But at any rate it was clear that there was no room in his heart for the beauteous Clementina, 'doosed fine girl' as she undoubtedly was, and serviceable as the £20,000 most certainly would have been.

On the morning after this conversation with Alaric, Charley left his lodgings with a heavy heart, and wended his way towards Mecklenburg Square. At the corner of Davies Street he got an omnibus, which for fourpence took him to one of the little alleys near Gray's Inn, and there he got down, and threading the well-known locality, through Bedford Place and across Theobald's Road, soon found himself at the door of his generous patron. Oh! how he hated the house; how he hated the blear-eyed, cross-grained, dirty, impudent fish-fag of an old woman who opened the door for him; how he hated Mr. Jabesh M'Ruen, to whom he now came a supplicant for assistance, and how, above all, he hated himself for being there.

He was shown into Mr. M'Ruen's little front parlour, where he had to wait for fifteen minutes, while his patron made such a breakfast as generally falls to the lot of such men. We can imagine the rancid butter, the stale befingered bread, the ha'porth of sky-blue milk, the tea innocent of China's wrongs, and the soiled cloth. Mr. M'Ruen always did keep Charley waiting fifteen minutes, and so he was no whit surprised; the doing so was a part of the tremendous interest which the wretched old usurer received for his driblets of money.
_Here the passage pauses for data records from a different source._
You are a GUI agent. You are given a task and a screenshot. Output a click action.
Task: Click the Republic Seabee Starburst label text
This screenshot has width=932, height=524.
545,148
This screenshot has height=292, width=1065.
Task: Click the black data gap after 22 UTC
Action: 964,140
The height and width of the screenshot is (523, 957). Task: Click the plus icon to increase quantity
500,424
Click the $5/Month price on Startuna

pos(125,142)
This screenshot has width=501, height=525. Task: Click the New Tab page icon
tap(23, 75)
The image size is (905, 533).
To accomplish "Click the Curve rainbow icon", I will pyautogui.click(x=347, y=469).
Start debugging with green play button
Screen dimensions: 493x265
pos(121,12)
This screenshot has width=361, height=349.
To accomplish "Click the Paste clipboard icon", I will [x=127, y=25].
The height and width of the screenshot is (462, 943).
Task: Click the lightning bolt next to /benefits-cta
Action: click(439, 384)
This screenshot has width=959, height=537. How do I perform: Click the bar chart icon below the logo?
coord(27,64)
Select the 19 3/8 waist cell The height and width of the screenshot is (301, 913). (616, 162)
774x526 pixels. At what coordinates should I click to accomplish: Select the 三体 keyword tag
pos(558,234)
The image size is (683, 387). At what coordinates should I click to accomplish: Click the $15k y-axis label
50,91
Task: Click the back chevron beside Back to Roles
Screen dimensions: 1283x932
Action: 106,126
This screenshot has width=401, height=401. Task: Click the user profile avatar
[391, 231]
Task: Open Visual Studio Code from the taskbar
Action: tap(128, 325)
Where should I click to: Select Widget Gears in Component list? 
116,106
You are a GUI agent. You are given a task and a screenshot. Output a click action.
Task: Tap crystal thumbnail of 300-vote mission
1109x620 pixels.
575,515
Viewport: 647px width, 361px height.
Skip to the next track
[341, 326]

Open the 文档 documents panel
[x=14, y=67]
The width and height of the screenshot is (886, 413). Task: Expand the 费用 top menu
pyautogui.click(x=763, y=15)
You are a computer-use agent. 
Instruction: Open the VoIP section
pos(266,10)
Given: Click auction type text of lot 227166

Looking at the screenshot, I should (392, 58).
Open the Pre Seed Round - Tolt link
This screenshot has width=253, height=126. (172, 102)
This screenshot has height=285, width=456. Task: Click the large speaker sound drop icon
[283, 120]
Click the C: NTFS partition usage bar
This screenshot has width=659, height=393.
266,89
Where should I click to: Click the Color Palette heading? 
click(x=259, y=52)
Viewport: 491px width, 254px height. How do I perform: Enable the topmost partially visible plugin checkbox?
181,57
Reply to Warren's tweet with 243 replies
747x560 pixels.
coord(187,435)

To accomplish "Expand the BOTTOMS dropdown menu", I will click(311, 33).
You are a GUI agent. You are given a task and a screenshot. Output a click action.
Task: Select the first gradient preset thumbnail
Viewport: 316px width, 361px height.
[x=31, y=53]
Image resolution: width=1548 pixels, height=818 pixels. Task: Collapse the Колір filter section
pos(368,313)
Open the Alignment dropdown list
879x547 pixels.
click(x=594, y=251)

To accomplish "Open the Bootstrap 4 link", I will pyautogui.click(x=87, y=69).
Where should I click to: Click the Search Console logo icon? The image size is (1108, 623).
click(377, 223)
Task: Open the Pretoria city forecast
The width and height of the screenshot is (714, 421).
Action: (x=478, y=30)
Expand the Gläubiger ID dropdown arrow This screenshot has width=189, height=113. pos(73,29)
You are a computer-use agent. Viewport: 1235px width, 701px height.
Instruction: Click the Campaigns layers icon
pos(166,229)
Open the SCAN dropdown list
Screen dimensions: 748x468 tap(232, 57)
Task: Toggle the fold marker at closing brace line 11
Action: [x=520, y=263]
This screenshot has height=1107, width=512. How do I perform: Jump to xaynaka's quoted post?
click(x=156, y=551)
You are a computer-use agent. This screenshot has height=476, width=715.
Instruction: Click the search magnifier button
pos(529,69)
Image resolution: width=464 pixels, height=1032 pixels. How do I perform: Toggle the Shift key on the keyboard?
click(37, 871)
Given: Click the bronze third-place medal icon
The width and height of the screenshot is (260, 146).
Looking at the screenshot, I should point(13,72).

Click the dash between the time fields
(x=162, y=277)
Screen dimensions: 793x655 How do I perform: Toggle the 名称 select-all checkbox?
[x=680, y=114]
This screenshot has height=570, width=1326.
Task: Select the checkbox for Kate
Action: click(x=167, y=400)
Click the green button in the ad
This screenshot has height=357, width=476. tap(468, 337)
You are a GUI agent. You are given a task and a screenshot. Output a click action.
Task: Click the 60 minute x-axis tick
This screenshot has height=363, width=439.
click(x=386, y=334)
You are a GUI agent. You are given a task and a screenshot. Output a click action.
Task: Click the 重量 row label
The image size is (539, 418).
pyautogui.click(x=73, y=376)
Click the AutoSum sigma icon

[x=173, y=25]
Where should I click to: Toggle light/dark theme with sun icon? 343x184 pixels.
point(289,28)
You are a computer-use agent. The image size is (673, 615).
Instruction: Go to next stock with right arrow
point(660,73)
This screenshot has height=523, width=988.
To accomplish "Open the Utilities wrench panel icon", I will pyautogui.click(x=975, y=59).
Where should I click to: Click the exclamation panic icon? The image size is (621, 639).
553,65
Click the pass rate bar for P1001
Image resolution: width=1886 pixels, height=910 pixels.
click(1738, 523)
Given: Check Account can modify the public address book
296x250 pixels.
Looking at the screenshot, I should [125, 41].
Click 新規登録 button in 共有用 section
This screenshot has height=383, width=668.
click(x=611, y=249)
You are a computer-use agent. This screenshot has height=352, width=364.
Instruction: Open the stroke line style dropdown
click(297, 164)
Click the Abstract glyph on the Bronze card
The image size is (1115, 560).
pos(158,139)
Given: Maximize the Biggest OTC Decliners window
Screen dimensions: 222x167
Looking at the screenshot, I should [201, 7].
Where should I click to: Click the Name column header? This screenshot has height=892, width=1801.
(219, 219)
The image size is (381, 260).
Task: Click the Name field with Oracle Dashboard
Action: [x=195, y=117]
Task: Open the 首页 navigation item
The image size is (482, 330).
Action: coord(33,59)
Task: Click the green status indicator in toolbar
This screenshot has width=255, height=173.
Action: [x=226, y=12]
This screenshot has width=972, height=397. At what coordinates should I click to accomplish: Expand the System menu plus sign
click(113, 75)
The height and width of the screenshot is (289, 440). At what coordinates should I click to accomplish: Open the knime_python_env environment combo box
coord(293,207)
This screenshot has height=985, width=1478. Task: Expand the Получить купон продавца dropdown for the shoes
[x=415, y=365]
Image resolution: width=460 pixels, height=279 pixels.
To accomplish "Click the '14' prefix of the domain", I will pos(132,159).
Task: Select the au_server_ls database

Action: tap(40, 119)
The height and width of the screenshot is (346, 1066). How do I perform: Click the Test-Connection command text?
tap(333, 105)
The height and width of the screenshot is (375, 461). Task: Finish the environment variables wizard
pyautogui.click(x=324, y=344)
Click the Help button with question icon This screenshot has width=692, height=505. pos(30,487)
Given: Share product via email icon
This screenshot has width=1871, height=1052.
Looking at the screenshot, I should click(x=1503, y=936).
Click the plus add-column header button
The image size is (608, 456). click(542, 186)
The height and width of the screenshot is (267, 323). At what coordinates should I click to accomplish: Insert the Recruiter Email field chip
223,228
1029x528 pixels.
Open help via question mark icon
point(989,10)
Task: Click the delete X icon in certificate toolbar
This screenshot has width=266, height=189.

There was not a bit of furniture in the room on which Charley had not speculated till speculation could go no further; the old escritoire or secrétaire which Mr. M'Ruen always opened the moment he came into the room; the rickety Pembroke table, covered with dirty papers which stood in the middle of it; the horsehair-bottomed chairs, on which Charley declined to sit down, unless he had on his thickest winter trousers, so perpendicular had become some atoms on the surface, which, when new, had no doubt been horizontal; the ornaments (!) on the chimney, broken bits of filthy crockery, full of wisps of paper, with a china duck without a tail, and a dog to correspond without a head; the pictures against the wall, with their tarnished dingy frames and cracked glasses, representing three of the Seasons; how the fourth had gone before its time to its final bourne by an unhappy chance, Mr. M'Ruen had once explained to Charley, while endeavouring to make his young customer take the other three as a good value for £7 10s. in arranging a little transaction, the total amount of which did not exceed £15.

In that instance, however, Charley, who had already dabbled somewhat deeply in dressing-cases, utterly refused to trade in the articles produced.

Charley stood with his back to the dog and duck, facing Winter, with Spring on his right and Autumn on his left; it was well that Summer was gone, no summer could have shed light on that miserable chamber. He knew that he would have to wait, and was not therefore impatient, and at the end of fifteen minutes Mr. M'Ruen shuffled into the room in his slippers.

He was a little man, with thin grey hair, which stood upright from his narrow head—what his age might have been it was impossible to guess; he was wizened, and dry, and grey, but still active enough on his legs when he had exchanged his slippers for his shoes; and as keen in all his senses as though years could never tell upon him.

He always wore round his neck a stiff-starched deep white handkerchief, not fastened with a bow in front, the ends being tucked in so as to be invisible. This cravat not only covered his throat but his chin also, so that his head seemed to grow forth from it without the aid of any neck; and he had a trick of turning his face round within it, an inch or two to the right or to the left, in a manner which seemed to indicate that his cranium was loose and might be removed at pleasure.

He shuffled into the room where Charley was standing with little short quick steps, and putting out his hand, just touched that of his customer, by way of going through the usual process of greeting.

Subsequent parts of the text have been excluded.